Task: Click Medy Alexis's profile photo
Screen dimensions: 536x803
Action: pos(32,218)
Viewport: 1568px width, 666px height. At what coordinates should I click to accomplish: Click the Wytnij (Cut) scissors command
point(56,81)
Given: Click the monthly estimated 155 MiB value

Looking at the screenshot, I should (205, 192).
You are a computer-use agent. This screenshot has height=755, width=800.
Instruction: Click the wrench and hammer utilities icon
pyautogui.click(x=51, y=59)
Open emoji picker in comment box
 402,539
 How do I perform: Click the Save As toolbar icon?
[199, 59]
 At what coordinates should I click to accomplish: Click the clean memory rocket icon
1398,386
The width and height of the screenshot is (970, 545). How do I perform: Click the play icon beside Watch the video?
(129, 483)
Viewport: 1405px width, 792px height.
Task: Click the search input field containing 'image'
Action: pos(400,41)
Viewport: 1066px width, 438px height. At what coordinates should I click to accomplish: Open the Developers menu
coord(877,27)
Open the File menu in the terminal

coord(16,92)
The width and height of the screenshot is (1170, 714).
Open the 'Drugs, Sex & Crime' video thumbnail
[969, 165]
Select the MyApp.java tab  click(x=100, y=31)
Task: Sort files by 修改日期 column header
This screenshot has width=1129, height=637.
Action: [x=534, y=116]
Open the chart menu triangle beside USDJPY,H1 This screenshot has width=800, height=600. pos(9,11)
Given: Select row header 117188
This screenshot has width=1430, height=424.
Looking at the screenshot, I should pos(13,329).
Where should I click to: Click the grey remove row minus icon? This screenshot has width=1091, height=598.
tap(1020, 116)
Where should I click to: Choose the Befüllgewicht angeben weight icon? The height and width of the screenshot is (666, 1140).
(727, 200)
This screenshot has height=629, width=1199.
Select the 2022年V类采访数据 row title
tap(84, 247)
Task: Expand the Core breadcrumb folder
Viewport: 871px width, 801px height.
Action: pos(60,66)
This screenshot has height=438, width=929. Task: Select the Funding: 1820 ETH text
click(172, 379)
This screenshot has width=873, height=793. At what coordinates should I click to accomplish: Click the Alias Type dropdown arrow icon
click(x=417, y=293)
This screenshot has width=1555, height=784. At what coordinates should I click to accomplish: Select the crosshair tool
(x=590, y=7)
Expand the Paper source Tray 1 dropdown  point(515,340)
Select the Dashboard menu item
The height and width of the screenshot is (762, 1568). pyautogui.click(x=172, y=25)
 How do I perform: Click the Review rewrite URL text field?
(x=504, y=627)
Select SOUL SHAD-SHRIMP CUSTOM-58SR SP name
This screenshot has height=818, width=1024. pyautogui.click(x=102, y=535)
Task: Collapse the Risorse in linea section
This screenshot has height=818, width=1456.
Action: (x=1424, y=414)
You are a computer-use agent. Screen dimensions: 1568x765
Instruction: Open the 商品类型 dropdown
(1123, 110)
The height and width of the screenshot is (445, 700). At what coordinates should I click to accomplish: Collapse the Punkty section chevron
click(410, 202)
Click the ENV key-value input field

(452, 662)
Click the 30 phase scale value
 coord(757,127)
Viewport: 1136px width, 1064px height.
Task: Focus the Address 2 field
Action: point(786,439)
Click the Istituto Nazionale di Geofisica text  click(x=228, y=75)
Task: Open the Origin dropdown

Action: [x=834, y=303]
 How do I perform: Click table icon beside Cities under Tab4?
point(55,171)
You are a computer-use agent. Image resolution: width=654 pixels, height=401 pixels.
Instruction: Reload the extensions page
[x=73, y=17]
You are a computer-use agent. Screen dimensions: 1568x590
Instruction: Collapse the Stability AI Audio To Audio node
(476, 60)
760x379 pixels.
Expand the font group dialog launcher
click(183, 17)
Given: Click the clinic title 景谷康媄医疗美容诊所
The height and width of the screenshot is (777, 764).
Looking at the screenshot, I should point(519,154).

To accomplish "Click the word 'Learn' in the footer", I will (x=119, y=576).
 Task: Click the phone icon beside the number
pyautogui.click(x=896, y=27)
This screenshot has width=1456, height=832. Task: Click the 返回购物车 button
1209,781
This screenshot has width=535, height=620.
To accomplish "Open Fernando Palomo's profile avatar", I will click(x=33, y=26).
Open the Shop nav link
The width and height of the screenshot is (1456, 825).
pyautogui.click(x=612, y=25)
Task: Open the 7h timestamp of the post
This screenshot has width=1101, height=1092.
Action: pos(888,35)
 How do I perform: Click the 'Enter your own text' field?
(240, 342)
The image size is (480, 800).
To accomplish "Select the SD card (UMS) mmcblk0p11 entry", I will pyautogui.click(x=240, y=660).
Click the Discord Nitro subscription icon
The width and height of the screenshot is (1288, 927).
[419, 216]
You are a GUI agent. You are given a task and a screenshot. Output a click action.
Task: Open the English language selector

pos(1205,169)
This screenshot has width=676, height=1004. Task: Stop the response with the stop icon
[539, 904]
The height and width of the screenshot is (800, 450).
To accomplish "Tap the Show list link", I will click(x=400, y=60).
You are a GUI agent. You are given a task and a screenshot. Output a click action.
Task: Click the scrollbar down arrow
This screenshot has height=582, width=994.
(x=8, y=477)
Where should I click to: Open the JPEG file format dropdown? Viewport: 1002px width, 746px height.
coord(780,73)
□ □ □ □ □
**Exercise brief**: Transcribe the records above from the line holding "You are a computer-use agent. Screen dimensions: 1568x765" down to the line holding "Task: Open the 7h timestamp of the post", inclusive, without adding anything.

**Response box**:
You are a computer-use agent. Screen dimensions: 1568x765
Instruction: Open the 商品类型 dropdown
(1123, 110)
The height and width of the screenshot is (445, 700). At what coordinates should I click to accomplish: Collapse the Punkty section chevron
click(410, 202)
Click the ENV key-value input field

(452, 662)
Click the 30 phase scale value
 coord(757,127)
Viewport: 1136px width, 1064px height.
Task: Focus the Address 2 field
Action: point(786,439)
Click the Istituto Nazionale di Geofisica text  click(x=228, y=75)
Task: Open the Origin dropdown

Action: [x=834, y=303]
 How do I perform: Click table icon beside Cities under Tab4?
point(55,171)
You are a computer-use agent. Image resolution: width=654 pixels, height=401 pixels.
Instruction: Reload the extensions page
[x=73, y=17]
You are a computer-use agent. Screen dimensions: 1568x590
Instruction: Collapse the Stability AI Audio To Audio node
(476, 60)
760x379 pixels.
Expand the font group dialog launcher
click(183, 17)
Given: Click the clinic title 景谷康媄医疗美容诊所
The height and width of the screenshot is (777, 764).
Looking at the screenshot, I should point(519,154).

To accomplish "Click the word 'Learn' in the footer", I will (x=119, y=576).
 Task: Click the phone icon beside the number
pyautogui.click(x=896, y=27)
This screenshot has width=1456, height=832. Task: Click the 返回购物车 button
1209,781
This screenshot has width=535, height=620.
To accomplish "Open Fernando Palomo's profile avatar", I will click(x=33, y=26).
Open the Shop nav link
The width and height of the screenshot is (1456, 825).
pyautogui.click(x=612, y=25)
Task: Open the 7h timestamp of the post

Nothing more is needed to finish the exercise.